A research team designed a new experiment to test how race and fairness - a social tendency that infants appear to notice - influence babies' selection of a playmate.
The findings show that 15-month-old babies value a person's fairness - whether or not an experimenter equally distributes toys - unless babies see that the experimenter unevenly distributed toys in a way that benefits a person of the same race as the infant.
Forty white 15-month-old babies sat on their parents' laps while watching two white experimenters divide toys between recipients. One experimenter divided the toys equally, and the other experimenter divided the toys unequally, as shown in this video:
Later, when the babies had a chance to choose who to play with, 70 percent of the time infants preferred the experimenter who distributed the toys fairly. This suggests that when individuals are the same race as the infant, babies favor fair over unfair individuals as playmates.

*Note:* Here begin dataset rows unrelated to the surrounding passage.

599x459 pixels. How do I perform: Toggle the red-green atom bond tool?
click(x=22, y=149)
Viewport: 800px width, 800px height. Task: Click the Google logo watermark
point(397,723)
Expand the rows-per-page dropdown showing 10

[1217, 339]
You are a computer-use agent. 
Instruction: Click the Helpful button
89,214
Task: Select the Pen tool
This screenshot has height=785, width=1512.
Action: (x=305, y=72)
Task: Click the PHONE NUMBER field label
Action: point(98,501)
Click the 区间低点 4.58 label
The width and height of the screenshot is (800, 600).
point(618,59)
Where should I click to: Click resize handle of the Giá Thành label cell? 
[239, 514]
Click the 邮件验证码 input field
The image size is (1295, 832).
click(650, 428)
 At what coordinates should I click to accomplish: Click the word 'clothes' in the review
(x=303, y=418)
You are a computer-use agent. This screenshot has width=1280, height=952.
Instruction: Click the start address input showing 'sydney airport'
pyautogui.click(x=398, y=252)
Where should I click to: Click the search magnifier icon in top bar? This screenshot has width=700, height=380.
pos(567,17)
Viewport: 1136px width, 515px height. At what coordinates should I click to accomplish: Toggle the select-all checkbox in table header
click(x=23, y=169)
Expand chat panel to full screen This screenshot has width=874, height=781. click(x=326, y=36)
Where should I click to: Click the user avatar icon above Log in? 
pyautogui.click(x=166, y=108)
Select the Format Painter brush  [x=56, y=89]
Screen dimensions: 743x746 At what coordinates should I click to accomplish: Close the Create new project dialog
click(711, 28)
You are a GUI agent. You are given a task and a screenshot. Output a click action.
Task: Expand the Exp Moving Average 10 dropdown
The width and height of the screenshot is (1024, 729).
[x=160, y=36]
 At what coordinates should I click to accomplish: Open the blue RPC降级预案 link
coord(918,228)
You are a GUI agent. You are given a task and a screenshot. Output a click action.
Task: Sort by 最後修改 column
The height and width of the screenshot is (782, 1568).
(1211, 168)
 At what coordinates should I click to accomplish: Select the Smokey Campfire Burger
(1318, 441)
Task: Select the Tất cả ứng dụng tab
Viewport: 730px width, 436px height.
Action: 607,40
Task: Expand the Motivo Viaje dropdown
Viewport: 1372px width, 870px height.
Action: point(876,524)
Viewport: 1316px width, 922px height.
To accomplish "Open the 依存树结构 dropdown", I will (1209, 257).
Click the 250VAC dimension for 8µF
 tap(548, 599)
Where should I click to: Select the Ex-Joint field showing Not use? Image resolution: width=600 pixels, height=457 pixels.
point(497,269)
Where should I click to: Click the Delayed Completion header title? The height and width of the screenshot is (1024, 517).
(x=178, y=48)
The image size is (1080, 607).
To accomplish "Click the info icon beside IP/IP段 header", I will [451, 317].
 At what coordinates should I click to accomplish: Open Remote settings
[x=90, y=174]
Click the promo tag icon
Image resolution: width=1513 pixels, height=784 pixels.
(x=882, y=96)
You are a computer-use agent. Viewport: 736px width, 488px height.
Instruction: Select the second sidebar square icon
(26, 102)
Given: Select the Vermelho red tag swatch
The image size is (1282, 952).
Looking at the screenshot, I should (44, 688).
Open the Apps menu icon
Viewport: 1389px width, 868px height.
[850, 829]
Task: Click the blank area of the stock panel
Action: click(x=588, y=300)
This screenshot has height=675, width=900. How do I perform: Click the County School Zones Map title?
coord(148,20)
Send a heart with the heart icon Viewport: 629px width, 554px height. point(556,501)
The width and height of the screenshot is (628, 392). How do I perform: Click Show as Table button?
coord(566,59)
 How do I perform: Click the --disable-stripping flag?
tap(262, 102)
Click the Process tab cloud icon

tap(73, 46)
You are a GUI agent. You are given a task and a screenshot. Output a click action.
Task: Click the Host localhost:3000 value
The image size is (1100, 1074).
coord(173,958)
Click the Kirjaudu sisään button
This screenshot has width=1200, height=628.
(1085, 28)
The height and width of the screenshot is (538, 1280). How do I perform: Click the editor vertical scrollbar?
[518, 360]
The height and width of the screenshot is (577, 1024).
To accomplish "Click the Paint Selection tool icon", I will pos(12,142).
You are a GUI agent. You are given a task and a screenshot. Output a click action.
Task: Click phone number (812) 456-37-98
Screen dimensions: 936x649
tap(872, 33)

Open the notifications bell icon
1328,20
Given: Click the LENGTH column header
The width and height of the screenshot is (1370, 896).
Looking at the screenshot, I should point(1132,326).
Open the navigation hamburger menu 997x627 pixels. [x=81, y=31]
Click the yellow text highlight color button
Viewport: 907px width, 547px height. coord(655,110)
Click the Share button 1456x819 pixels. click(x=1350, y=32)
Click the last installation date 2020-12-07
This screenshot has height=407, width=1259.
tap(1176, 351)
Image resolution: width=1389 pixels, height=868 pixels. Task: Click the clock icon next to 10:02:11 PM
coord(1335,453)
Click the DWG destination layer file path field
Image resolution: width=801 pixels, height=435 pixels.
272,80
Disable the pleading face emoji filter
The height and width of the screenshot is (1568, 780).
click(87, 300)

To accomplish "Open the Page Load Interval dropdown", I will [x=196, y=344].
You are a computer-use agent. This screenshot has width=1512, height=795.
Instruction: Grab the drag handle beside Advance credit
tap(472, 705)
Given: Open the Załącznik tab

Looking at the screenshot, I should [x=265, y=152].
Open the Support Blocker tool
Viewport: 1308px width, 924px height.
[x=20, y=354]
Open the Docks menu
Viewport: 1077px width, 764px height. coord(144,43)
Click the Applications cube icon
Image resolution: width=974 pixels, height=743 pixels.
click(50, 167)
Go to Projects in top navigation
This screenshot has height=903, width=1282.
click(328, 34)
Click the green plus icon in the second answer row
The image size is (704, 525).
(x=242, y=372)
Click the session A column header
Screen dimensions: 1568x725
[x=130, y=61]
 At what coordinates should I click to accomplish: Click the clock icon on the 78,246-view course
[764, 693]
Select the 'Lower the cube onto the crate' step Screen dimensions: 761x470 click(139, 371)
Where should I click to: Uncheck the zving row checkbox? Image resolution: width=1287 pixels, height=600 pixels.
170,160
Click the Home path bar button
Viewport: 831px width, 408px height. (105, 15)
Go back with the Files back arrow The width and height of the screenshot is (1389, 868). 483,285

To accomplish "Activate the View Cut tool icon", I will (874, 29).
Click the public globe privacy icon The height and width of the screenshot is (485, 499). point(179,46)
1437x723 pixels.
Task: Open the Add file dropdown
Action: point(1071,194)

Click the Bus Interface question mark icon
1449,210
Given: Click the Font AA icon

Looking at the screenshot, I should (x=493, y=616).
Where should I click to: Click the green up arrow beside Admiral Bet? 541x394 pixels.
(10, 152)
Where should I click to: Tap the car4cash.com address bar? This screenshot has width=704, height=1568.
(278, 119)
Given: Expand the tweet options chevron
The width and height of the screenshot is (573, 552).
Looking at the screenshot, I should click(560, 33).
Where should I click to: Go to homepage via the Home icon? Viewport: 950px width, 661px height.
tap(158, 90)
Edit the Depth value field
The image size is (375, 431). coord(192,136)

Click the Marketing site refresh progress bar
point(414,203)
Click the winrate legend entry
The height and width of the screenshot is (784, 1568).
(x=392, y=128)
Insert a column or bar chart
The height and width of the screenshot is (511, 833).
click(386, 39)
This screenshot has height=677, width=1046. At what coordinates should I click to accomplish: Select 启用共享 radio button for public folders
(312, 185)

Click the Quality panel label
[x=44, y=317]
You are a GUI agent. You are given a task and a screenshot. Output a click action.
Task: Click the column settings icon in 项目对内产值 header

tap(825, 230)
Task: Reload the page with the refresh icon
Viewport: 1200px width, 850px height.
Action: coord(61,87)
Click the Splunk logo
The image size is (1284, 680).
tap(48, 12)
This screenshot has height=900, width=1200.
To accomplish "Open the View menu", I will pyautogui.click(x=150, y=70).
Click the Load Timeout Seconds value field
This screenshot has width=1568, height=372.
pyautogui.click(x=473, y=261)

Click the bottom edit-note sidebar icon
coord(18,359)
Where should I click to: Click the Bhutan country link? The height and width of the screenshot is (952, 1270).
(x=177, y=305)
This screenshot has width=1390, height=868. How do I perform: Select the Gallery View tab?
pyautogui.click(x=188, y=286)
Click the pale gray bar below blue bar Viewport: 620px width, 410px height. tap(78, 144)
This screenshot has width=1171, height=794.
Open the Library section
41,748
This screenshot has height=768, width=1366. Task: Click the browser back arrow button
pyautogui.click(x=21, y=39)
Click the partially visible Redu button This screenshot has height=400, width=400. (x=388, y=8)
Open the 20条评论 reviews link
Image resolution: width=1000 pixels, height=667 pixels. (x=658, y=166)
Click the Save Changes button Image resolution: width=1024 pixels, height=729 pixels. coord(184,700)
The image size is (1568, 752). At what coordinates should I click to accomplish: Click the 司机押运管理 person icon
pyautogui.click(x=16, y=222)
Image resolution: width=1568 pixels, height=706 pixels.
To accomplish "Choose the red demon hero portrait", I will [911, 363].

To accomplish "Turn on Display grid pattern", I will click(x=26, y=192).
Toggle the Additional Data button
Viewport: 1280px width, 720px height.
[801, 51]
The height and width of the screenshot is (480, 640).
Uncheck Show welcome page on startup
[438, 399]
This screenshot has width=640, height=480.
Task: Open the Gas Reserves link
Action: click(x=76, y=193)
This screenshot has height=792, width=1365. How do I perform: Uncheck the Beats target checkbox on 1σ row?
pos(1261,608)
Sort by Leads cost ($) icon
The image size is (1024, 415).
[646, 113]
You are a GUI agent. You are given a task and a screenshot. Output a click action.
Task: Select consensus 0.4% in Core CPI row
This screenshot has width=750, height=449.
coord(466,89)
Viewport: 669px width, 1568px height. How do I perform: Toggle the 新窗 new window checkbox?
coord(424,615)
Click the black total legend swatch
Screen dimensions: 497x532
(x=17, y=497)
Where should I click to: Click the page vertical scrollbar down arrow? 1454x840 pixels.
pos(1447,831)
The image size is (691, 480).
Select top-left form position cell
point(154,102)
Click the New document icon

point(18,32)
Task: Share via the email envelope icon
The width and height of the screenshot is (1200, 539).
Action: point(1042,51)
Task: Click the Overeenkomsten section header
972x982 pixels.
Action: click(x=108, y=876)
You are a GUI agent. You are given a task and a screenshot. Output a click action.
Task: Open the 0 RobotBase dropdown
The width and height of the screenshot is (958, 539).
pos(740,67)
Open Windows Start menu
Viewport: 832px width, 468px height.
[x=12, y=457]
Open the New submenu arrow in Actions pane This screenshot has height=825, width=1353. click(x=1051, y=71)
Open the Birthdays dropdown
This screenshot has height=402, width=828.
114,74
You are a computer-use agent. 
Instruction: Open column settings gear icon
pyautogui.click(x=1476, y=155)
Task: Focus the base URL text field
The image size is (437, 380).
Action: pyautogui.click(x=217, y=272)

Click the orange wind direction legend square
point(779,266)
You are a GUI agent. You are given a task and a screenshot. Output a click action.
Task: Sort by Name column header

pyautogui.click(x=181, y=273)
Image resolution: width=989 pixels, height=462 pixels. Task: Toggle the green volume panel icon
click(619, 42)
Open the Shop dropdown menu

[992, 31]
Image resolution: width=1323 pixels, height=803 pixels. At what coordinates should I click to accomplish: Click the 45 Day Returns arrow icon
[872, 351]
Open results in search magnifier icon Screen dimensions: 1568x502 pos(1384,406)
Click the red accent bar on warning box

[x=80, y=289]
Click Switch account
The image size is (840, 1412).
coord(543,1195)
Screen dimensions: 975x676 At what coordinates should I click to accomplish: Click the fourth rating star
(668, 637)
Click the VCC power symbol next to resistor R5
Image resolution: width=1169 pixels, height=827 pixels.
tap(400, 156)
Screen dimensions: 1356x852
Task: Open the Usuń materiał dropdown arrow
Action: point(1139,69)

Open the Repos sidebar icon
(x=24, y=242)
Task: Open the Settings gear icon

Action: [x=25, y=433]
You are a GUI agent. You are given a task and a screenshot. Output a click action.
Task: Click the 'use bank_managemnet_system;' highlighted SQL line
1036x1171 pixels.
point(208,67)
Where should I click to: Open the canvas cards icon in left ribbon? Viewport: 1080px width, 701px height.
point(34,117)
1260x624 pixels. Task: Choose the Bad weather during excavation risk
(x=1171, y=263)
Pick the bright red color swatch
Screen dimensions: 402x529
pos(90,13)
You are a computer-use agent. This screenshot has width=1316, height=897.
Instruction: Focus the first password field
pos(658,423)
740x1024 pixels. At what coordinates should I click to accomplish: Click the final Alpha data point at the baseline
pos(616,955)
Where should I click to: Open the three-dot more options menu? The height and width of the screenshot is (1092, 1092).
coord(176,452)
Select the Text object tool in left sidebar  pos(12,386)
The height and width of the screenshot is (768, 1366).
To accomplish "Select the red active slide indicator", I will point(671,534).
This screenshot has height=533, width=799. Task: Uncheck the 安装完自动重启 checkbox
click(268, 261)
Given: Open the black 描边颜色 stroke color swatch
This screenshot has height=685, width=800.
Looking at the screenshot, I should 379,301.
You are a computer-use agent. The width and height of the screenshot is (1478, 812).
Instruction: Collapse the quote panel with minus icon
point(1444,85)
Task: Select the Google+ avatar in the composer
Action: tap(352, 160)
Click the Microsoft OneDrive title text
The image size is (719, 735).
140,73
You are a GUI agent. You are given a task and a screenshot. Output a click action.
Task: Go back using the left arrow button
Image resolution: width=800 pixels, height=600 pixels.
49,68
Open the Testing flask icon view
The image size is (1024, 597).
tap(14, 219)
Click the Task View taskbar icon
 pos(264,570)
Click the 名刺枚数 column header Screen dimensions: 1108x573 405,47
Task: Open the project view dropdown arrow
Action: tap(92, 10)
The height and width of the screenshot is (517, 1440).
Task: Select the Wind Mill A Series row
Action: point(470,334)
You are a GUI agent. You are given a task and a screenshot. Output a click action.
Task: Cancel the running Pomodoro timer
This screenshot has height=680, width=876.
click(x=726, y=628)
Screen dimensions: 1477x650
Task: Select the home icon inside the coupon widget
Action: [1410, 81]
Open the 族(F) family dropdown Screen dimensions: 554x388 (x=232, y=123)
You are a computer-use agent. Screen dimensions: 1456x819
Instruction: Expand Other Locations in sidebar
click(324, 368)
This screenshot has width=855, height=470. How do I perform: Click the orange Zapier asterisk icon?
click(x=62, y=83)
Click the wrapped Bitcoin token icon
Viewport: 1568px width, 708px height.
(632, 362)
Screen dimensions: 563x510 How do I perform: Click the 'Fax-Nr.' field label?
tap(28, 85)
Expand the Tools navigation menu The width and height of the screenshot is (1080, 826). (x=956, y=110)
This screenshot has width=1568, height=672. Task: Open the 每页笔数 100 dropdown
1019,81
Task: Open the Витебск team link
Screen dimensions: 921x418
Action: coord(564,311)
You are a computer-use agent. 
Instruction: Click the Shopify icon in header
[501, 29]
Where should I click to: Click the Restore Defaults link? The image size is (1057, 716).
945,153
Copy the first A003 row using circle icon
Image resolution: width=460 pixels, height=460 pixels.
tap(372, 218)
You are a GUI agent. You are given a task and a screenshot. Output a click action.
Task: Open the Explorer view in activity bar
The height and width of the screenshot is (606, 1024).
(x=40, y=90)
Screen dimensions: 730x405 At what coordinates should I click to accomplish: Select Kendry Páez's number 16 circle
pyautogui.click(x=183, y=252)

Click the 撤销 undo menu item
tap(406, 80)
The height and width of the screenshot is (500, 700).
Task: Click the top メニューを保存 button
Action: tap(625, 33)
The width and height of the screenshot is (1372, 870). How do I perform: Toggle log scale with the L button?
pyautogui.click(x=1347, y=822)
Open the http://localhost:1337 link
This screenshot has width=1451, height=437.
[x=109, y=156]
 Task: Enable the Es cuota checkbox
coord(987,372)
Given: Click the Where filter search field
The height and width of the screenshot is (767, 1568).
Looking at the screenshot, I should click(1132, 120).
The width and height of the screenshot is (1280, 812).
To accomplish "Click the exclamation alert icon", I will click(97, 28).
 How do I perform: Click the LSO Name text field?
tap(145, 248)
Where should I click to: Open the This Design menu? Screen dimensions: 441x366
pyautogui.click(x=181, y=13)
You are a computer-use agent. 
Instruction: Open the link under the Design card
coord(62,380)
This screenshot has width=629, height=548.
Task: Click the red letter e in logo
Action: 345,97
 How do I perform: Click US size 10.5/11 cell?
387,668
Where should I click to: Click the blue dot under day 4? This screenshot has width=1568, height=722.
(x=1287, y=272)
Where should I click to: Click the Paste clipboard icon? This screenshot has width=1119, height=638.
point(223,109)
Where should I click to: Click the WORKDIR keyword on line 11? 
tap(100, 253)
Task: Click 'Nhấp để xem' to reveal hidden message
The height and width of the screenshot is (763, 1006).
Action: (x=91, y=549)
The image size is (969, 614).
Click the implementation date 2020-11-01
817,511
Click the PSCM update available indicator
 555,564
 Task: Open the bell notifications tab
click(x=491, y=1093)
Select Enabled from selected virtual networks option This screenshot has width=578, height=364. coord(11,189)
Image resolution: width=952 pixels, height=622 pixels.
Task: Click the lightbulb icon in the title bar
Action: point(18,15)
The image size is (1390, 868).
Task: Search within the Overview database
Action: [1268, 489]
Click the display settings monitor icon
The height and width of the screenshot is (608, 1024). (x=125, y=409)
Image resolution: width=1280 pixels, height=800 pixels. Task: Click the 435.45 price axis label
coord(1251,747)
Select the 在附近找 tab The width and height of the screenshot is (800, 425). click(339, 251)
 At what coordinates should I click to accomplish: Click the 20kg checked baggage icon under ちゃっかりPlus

Next, Jessica Sommerville, a UW associate professor of psychology, and her team asked a more complex question. What would happen when individuals who were of the same race as the infant actually stood to benefit from inequity?
In a second experiment, 80 white 15-month-old infants saw a fair and an unfair experimenter distribute toys to a white and to an Asian recipient. Half the babies saw the unfair experimenter give more to the Asian recipient; and the other half of babies saw the experimenter give more to the white recipient.
When it came time to decide a playmate, infants seemed more tolerant of unfairness when the white recipient benefited from it. They picked the fair experimenter less often when the unfair experimenter gave more toys to the white recipient versus the Asian recipient.
The findings have been published online in the journal Frontiers in Psychology.